Der Ort des hier zu schildernden Ereignisses ist das Pasinger Ebenböckhaus. Die Villa, ehemals bewohnt vom königlichen Hof-Wachslichter-Fabrikanten Mathias Ebenböck und seiner Familie, beherbergt heutzutage nicht nur die Geschäftsstelle vom „Archiv der Münchener Arbeiterbewegung e.V.“ und das „Pasinger Archiv e.V.“. Seit 2011 bietet sie im Rahmen des Münchener Artist-in Residence-Programms zudem Künstler*innen aus aller Welt die Möglichkeit, für drei Monate in Kooperation mit Einrichtungen aus dem Kunst- und Kulturleben der Bayrischen Landeshauptstadt in Ruhe mit einem Stipendium an ihren jeweiligen Projekten zu arbeiten. So auch der Künstlerin Yoshiko Shimada. Ihr weit über Japan hinaus bekanntes Schaffen widmet sich Themen wie Gewalt, Krieg, Japans Kolonialgeschichte (einschließlich der Rolle von Frauen) und der Erinnerung daran. Ein Höhepunkt ihres im Juli begonnenen Aufenthaltes fand am Abend des 1. September statt – eine gemeinsam mit ihrem Partnerverein „Art5 e.V. (Culture Politics · Asia & Europe, https://www.art5.eu/)“ veranstaltete Performance, die den Titel „Long Live the Short-lived“ trägt und deren Inhalt Yoshiko Shimada so vorstellt:

  „Commemorating the deaths of Japanese, Korean, Chinese, and German activists around 1923, along with thousands of ordinary Koreans massacred by Japanese in the aftermath of the Kanto Earthquake.” (Text zur Performance)

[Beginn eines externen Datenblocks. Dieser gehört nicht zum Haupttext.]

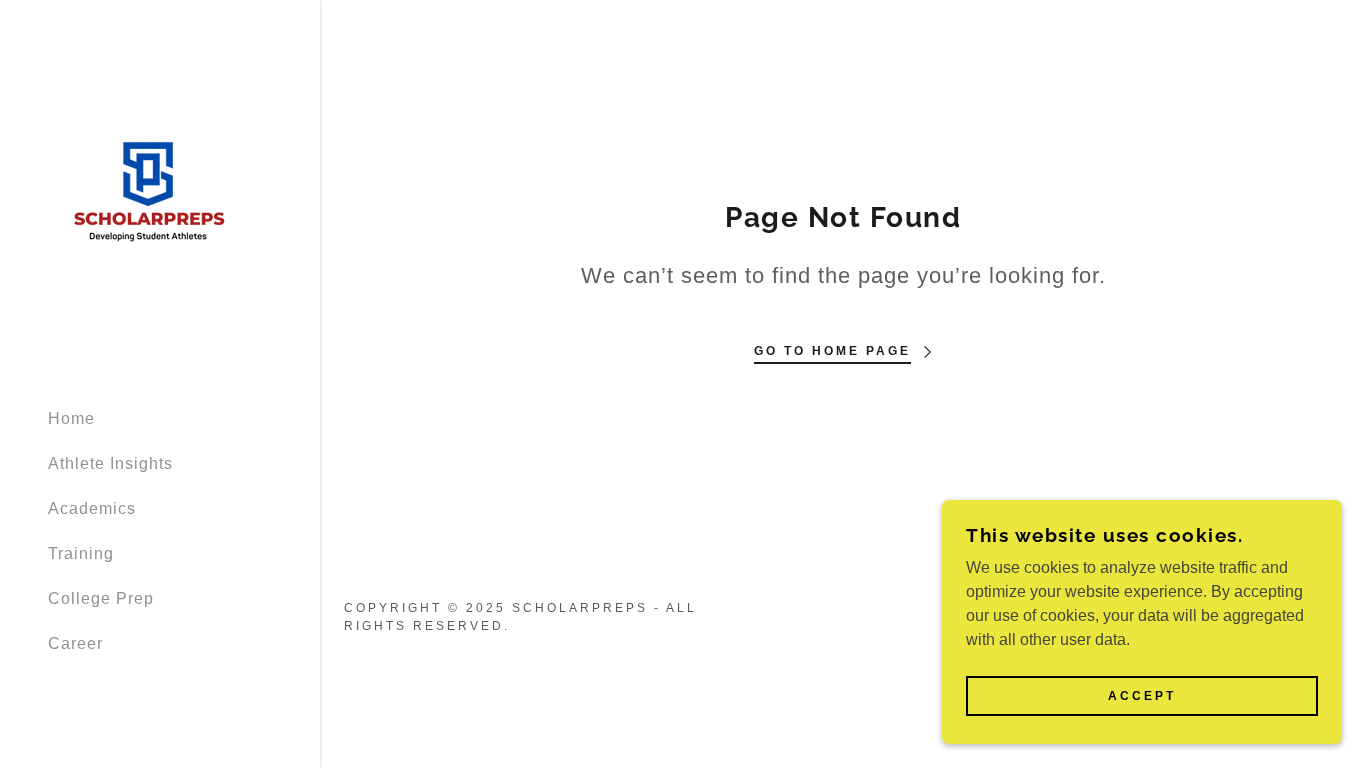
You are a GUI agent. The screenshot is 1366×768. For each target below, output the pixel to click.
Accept (1142, 696)
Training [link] (81, 553)
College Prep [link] (101, 598)
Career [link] (75, 643)
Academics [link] (92, 508)
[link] (148, 194)
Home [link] (71, 418)
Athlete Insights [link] (110, 463)
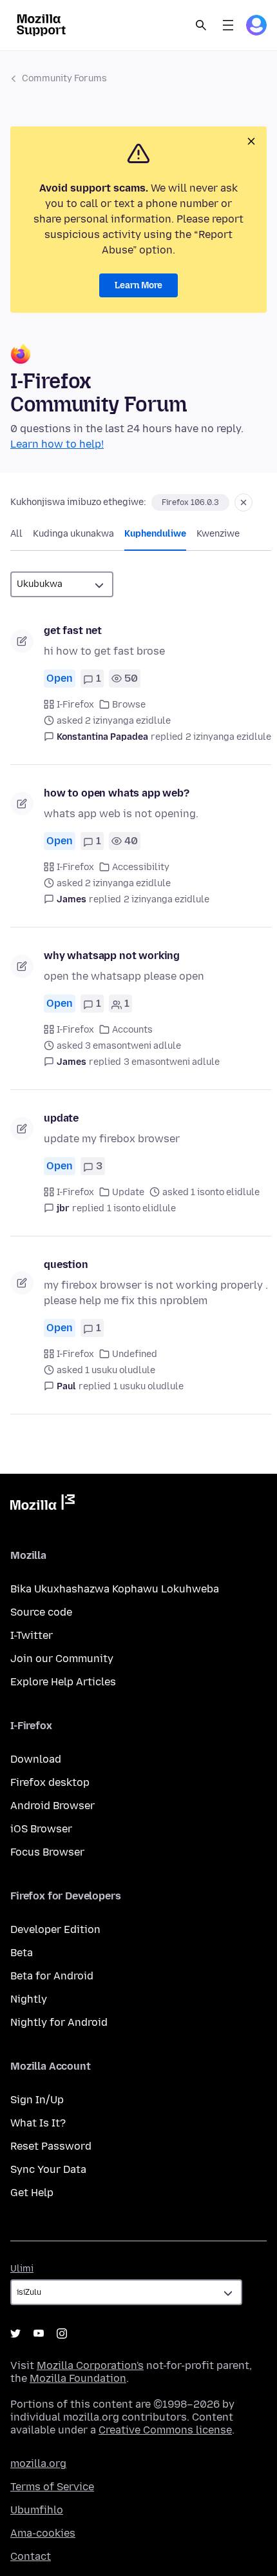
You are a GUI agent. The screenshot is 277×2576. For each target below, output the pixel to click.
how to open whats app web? (116, 793)
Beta (21, 1953)
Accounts (132, 1029)
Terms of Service (52, 2487)
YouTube (38, 2333)
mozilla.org (38, 2463)
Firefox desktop (50, 1782)
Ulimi (21, 2268)
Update (128, 1192)
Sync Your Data (48, 2169)
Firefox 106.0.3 (190, 502)
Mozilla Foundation (78, 2378)
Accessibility (140, 867)
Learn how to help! (57, 444)
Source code (41, 1612)
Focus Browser (47, 1852)
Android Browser (52, 1805)
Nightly (28, 1999)
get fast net (73, 630)
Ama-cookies (42, 2533)
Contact (30, 2556)
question (66, 1264)
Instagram (62, 2333)
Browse (129, 704)
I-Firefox (75, 704)
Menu (228, 25)
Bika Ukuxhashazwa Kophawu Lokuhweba (114, 1589)
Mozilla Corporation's (90, 2365)
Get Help (31, 2192)
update (61, 1118)
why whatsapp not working (112, 955)
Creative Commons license (165, 2430)
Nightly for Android (59, 2022)
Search (201, 25)
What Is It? (38, 2123)
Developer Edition (55, 1929)
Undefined (134, 1354)
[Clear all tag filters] (243, 502)
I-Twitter (31, 1635)
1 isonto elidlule (141, 1208)
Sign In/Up (37, 2100)
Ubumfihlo (36, 2510)
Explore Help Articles (63, 1682)
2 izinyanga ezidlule (228, 736)
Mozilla (42, 1504)
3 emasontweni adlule (172, 1061)
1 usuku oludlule (148, 1386)
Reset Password (50, 2146)
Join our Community (61, 1658)
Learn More (138, 285)
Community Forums (64, 78)
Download (35, 1759)
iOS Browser (41, 1829)
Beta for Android (51, 1976)
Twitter (15, 2333)
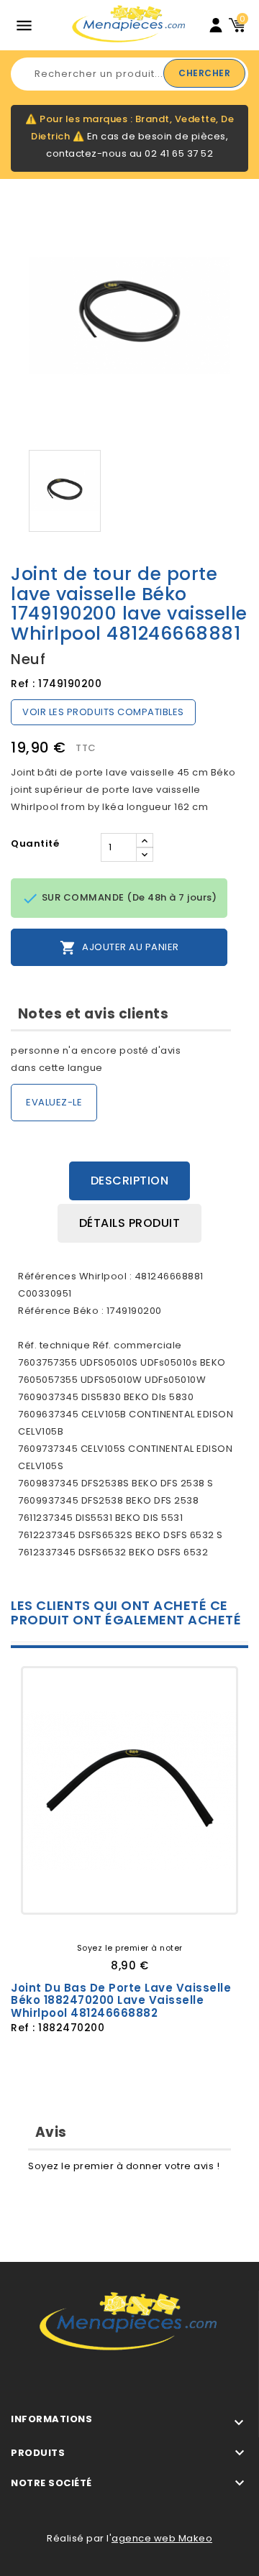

Das von ihr erwähnte Große Kantō-Erdbeben ereignete sich auf den Tag dieser Veranstaltung genau vor einhundert Jahren, als zur Mittagszeit am 1. September 1923 das Beben zudem Feuerstürme auslöste. Die Katastrophe forderte weit über 100.000 Tote und Vermisste. Tokyo sowie Gebiete angrenzender Präfekturen (Kantō-Region) wurden großflächig verheert. Am 2. September verhängte die damalige Regierung das Kriegsrecht über die Region, die damit zum Kriegsgebiet erklärt wurde. Die politischen Geschehnisse in den darauffolgenden Tagen, einschließlich ihrer Benennung, sind bis heute umstritten. Shimada bezeichnet sie klar und deutlich als Massaker an Tausenden Koreaner*innen, begangen von als „Selbstschutztruppen“ agierenden Japaner*innen, und vom Staat angeordnete Verfolgung und Ermordung von zahlreichen japanischen, koreanischen und chinesischen Kommunist*innen, Sozialist*innen und Anarchist*innen.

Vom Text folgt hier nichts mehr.